It’s been a big week for larger conversations about AI. On Monday, OpenAI’s Sam Altman posted his thoughts on the world-changing progress that will be ushered in by AI in “the next several thousand months.” This was perfectly timed to the release of the UN Secretary-General’s Advisory Board on Artificial Intelligence’s final report on governing AI for humanity.
Altman’s essay, which some joked was written in “God mode” rather than “founder mode,” posited that we are about to leave the Industrial Age behind to enter the Intelligence Age, a glorious — and inevitable — era of massive prosperity and ease, all thanks to the never-before-seen progress that’s about to be unleashed by AI. That is, as long as we “drive down the cost of compute and make it abundant (which requires lots of energy and chips). If we don’t build enough infrastructure, AI will be a very limited resource that wars get fought over and that becomes mostly a tool for rich people.”
There is no direct mention of regulation, only the statement that we need to act “wisely but with conviction. … It will not be an entirely positive story, but the upside is so tremendous that we owe it to ourselves, and the future, to figure out how to navigate the risks in front of us.”
Sam Altman has said that global governance is necessary –companies are “calling for oversight,” but do they? Don’t they? I don’t even know who to believe anymore.
Also, I can’t help but ask: Who is the “we” he’s writing about who will be navigating these risks? And how do “we,” as in the rest of the world who will be impacted most by AI, get a say in how this plays out?
Enter the UN
The UN report, a blueprint on how to navigate AI, was based on consultations with 2,000 individuals around the world and overseen by an advisory board of 39 AI leaders from 33 countries, whose expertise extends beyond tech to science, anthropology, human rights, public policy, and more — and who work at companies such as OpenAI, Mozilla, Microsoft and Sony. But, sadly, if the option for the rest of us were heard, it was most likely through organizational filters. In a perfect world, they would have been included. For example, my friend Divya Siddarth is working on the Collective Intelligence Project, an organization set up to try to ensure that all of us can weigh in on these things. They host alignment assemblies of regular people to talk about their feelings and needs around AI.
What do you need to know about the report? I broke it down into the three pros and cons through my eyes:
Pros
Ethical standards!
Transparency!
Global cooperation!
Cons
A one-size-fits-all governance clearly won’t work – the needs and ways of thinking are clearly different for different places.
Bureaucracy may slow down innovation – we don’t need innovation at all costs, but, for example, if AI can cure cancer, are we really going to slow it down?
How would we even do enforcement on a global scale?
Given the lack of global governance, it’s a good move for the UN to be having these high-level conversations. But they need to not only happen at the UN: They need to happen in the US (any news on the Executive Order on AI…?), on local levels (California’s SB 1047 is flawed, but it really got the nation talking) and between regular people.
We need to stay not just informed but engaged.
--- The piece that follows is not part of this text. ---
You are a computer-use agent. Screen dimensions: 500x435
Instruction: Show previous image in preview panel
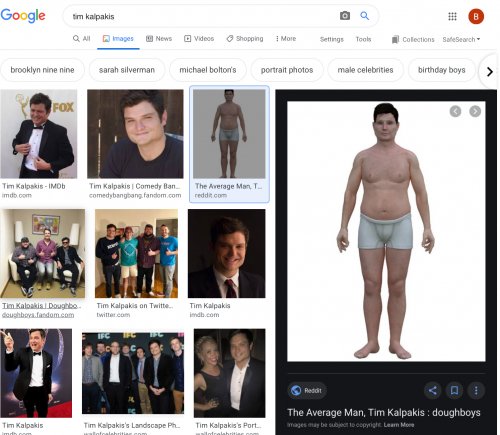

AI is part of our lives and will be forever. (Just wait until Apple Intelligence enters the iOS 18 chat). If you’re not comfortable speaking up — check out the excellent example in the links below — you can do it with your wallet. Advocate for yourselves, your kids, your local institutions, because you will be impacted sooner than “next several thousand thousand months.”
To quote Sam Altman out of context: We owe it to ourselves, and the future, to figure out how to navigate the risks in front of us.
Worth the Read
In the AI for good department, AI is being used to find archeological sites in the Arabian desert. Meanwhile, in Peru, it has been used to decipher over 300 never-before-seen geoglyphs in the Peruvian desert.
Europe’s AI Pact already has signatures from 100 companies. Still missing: Apple, Meta and Mistral.
As OpenAI transitions to a for-profit company, some execs are heading for the exit.
“I warned you guys in 1984, and you didn’t listen.” That’s director James Cameron talking about Terminator and today’s AI landscape. He’s just joined the board of the visual media company Stability AI.
Check out this open letter to LinkedIn’s privacy team about their generative AI and privacy policies, which use personal data from its users to train its models “for largely unspecified purposes.” We should be writing more of these!